Énoncé 1 => Restitue mot pour mot le passage de l'extrait de jurisprudence qui va de "178. Parlement européen" jusqu'à "(cf. points 100-110)".

Extrait du document =>
177. Parlement européen - Réglementation concernant les frais et indemnités des députés du Parlement européen - Statut unique des députés européens - Décision de la direction générale des finances du Parlement européen concernant la modification du montant d'une pension d'un ancien député européen - Règle de pension identique - Non-rétroactivité - Principe de sécurité juridique - Violation - Absence



Arrêt du 10 février 2021, Forte / Parlement (T-519/19) (cf. points 95-103)



Arrêt du 5 mai 2021, Falqui / Parlement (T-695/19) (cf. points 81, 82, 84-88, 90-92)

178. Parlement européen - Réglementation concernant les frais et indemnités des députés du Parlement européen - Statut unique des députés européens - Décision de la direction générale des finances du Parlement européen concernant la modification du montant d'une pension d'un ancien député européen - Justification tirée de la poursuite d'un objectif légitime - Violation du principe de proportionnalité - Absence



Arrêt du 5 mai 2021, Falqui / Parlement (T-695/19) (cf. points 100-110)

Données =>
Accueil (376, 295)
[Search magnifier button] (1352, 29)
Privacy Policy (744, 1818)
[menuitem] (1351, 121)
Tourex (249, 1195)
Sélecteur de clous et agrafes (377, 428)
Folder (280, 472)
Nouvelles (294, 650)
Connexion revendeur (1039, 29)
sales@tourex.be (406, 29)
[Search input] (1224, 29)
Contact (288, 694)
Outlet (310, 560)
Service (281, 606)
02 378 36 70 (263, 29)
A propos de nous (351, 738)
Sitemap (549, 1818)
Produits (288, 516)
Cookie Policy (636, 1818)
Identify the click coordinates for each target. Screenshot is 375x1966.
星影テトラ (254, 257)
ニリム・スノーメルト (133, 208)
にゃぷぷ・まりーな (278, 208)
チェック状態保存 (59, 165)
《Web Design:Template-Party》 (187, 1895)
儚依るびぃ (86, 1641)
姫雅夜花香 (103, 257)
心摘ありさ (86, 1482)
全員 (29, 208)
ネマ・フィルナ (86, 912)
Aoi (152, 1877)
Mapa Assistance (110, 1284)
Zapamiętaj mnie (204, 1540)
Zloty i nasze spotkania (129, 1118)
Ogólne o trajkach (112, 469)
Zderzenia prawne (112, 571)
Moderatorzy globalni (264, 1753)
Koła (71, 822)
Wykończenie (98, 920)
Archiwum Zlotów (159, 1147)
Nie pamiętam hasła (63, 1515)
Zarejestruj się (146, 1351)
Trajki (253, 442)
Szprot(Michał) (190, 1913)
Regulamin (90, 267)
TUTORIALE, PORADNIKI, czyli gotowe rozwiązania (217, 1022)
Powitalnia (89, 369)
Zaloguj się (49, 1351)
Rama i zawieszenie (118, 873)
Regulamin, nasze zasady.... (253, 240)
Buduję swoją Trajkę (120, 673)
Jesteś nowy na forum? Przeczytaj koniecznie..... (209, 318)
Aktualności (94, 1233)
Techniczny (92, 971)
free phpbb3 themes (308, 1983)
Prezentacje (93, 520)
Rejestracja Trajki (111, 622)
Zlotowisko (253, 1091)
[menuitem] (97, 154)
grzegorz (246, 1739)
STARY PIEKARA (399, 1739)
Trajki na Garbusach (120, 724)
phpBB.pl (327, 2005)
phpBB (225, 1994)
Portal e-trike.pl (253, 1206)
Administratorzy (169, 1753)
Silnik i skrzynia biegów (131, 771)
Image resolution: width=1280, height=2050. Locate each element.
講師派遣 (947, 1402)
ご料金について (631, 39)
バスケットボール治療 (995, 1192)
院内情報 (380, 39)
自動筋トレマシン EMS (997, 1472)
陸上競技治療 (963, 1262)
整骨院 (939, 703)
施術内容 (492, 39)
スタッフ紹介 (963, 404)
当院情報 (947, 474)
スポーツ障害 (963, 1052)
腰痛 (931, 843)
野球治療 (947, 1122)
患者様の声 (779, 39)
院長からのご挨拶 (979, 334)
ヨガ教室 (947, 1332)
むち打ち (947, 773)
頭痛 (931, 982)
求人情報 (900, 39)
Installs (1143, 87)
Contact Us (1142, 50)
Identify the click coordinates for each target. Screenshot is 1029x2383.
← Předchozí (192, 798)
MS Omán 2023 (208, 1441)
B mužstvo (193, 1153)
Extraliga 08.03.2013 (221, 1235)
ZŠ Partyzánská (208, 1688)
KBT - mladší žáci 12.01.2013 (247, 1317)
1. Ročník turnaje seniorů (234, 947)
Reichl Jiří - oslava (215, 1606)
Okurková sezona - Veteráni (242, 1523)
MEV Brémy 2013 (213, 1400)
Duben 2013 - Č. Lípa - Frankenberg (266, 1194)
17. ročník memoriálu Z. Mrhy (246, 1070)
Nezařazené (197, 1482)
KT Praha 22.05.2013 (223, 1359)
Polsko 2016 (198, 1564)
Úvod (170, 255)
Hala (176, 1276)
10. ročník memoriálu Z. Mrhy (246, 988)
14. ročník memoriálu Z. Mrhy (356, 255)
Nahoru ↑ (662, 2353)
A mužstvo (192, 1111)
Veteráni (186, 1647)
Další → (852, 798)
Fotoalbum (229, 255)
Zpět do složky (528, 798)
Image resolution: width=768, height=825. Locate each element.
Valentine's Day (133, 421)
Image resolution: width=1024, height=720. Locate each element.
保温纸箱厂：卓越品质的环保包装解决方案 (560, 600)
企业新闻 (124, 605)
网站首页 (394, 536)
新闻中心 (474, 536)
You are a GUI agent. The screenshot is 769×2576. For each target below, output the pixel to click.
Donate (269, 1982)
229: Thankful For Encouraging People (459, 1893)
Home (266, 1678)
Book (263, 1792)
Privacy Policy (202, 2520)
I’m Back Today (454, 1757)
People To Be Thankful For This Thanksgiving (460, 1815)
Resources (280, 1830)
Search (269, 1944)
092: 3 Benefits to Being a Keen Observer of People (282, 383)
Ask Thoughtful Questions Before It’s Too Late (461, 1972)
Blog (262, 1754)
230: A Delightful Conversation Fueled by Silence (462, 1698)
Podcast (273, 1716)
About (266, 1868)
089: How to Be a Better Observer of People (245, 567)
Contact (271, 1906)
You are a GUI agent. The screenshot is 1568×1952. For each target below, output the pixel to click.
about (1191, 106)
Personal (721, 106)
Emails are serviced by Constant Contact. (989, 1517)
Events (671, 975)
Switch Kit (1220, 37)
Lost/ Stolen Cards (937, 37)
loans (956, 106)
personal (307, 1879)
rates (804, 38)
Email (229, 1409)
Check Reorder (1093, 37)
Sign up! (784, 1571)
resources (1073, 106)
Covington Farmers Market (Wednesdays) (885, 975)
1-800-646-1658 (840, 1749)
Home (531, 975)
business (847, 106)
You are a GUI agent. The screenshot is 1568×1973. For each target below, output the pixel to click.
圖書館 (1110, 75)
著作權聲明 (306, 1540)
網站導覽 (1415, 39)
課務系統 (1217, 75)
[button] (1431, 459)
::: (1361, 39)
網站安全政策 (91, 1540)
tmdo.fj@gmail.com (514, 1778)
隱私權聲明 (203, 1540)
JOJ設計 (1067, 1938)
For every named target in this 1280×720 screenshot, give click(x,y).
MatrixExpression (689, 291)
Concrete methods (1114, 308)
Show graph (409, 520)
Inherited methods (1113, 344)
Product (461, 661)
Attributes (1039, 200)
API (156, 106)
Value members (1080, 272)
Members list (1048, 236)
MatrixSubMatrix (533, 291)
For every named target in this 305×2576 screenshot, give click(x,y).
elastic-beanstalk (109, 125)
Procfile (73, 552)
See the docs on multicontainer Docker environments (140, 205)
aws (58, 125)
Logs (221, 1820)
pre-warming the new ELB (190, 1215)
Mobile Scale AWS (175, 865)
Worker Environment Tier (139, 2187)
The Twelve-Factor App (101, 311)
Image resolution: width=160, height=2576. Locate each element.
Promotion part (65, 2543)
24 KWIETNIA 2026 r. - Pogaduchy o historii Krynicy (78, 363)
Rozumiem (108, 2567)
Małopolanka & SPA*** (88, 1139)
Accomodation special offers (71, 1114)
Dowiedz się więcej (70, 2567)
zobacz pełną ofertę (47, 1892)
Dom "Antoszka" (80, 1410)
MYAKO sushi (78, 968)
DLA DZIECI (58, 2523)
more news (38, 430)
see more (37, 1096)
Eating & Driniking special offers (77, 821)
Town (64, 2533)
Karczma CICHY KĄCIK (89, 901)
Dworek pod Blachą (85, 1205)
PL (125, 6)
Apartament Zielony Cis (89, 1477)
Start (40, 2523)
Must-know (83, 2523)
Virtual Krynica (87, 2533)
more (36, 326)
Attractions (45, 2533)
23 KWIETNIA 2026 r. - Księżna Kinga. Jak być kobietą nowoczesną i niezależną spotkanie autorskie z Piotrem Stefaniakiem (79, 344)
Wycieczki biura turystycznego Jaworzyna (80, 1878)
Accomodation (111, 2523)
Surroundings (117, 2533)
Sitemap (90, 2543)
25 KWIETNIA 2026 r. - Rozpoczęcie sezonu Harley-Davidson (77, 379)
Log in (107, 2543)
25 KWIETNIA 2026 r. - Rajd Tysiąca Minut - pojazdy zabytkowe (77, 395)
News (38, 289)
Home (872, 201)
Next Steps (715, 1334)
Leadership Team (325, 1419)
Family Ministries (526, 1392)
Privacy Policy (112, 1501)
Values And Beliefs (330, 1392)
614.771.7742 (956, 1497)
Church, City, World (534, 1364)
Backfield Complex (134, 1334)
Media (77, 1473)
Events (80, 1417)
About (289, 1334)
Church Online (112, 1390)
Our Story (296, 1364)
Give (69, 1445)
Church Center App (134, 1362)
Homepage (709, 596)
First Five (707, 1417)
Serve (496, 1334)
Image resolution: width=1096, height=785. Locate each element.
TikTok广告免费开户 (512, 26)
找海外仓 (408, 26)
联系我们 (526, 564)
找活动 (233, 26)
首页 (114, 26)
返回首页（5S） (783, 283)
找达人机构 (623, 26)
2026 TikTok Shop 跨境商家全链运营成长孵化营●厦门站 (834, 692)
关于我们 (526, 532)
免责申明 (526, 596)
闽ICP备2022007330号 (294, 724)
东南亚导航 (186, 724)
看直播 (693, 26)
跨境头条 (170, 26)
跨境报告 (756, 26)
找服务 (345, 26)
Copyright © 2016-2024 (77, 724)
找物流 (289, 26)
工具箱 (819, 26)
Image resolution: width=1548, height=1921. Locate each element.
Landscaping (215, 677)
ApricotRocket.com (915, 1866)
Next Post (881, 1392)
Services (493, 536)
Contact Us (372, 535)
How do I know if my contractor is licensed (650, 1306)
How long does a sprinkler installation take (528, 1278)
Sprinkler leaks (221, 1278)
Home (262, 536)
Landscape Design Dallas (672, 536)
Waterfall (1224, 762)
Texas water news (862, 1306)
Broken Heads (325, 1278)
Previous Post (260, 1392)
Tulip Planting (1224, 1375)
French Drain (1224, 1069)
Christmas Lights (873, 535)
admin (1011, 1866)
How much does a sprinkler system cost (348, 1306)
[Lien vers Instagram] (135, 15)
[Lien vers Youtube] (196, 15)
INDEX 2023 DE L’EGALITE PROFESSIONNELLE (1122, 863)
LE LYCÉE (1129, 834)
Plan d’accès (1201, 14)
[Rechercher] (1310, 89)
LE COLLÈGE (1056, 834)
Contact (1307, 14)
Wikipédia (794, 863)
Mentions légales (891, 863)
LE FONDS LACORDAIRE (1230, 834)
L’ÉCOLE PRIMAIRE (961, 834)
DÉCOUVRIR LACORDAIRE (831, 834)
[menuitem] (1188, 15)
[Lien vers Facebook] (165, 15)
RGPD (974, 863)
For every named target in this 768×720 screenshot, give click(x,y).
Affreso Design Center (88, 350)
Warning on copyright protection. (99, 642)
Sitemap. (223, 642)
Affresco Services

Énoncé 2 => Convertis en liste JSON de chaînes les lignes des entrées comprises entre celle qui contient "自動筋トレマシン EMS (997, 1472)" et celle qui contient "229: Thankful For", ces deux lignes incluses, sans aucune autre ligne. Mets une chaîne par ligne et omets les lignes vides.

Bonne réponse 1 =>
178. Parlement européen - Réglementation concernant les frais et indemnités des députés du Parlement européen - Statut unique des députés européens - Décision de la direction générale des finances du Parlement européen concernant la modification du montant d'une pension d'un ancien député européen - Justification tirée de la poursuite d'un objectif légitime - Violation du principe de proportionnalité - Absence



Arrêt du 5 mai 2021, Falqui / Parlement (T-695/19) (cf. points 100-110)

Bonne réponse 2 =>
[
  "自動筋トレマシン EMS (997, 1472)",
  "陸上競技治療 (963, 1262)",
  "整骨院 (939, 703)",
  "施術内容 (492, 39)",
  "スタッフ紹介 (963, 404)",
  "当院情報 (947, 474)",
  "スポーツ障害 (963, 1052)",
  "腰痛 (931, 843)",
  "野球治療 (947, 1122)",
  "患者様の声 (779, 39)",
  "院長からのご挨拶 (979, 334)",
  "ヨガ教室 (947, 1332)",
  "むち打ち (947, 773)",
  "頭痛 (931, 982)",
  "求人情報 (900, 39)",
  "Installs (1143, 87)",
  "Contact Us (1142, 50)",
  "Identify the click coordinates for each target. Screenshot is 1029x2383.",
  "← Předchozí (192, 798)",
  "MS Omán 2023 (208, 1441)",
  "B mužstvo (193, 1153)",
  "Extraliga 08.03.2013 (221, 1235)",
  "ZŠ Partyzánská (208, 1688)",
  "KBT - mladší žáci 12.01.2013 (247, 1317)",
  "1. Ročník turnaje seniorů (234, 947)",
  "Reichl Jiří - oslava (215, 1606)",
  "Okurková sezona - Veteráni (242, 1523)",
  "MEV Brémy 2013 (213, 1400)",
  "Duben 2013 - Č. Lípa - Frankenberg (266, 1194)",
  "17. ročník memoriálu Z. Mrhy (246, 1070)",
  "Nezařazené (197, 1482)",
  "KT Praha 22.05.2013 (223, 1359)",
  "Polsko 2016 (198, 1564)",
  "Úvod (170, 255)",
  "Hala (176, 1276)",
  "10. ročník memoriálu Z. Mrhy (246, 988)",
  "14. ročník memoriálu Z. Mrhy (356, 255)",
  "Nahoru ↑ (662, 2353)",
  "A mužstvo (192, 1111)",
  "Veteráni (186, 1647)",
  "Další → (852, 798)",
  "Fotoalbum (229, 255)",
  "Zpět do složky (528, 798)",
  "Image resolution: width=768, height=825. Locate each element.",
  "Valentine's Day (133, 421)",
  "Image resolution: width=1024, height=720. Locate each element.",
  "保温纸箱厂：卓越品质的环保包装解决方案 (560, 600)",
  "企业新闻 (124, 605)",
  "网站首页 (394, 536)",
  "新闻中心 (474, 536)",
  "You are a GUI agent. The screenshot is 769×2576. For each target below, output the pixel to click.",
  "Donate (269, 1982)",
  "229: Thankful For Encouraging People (459, 1893)"
]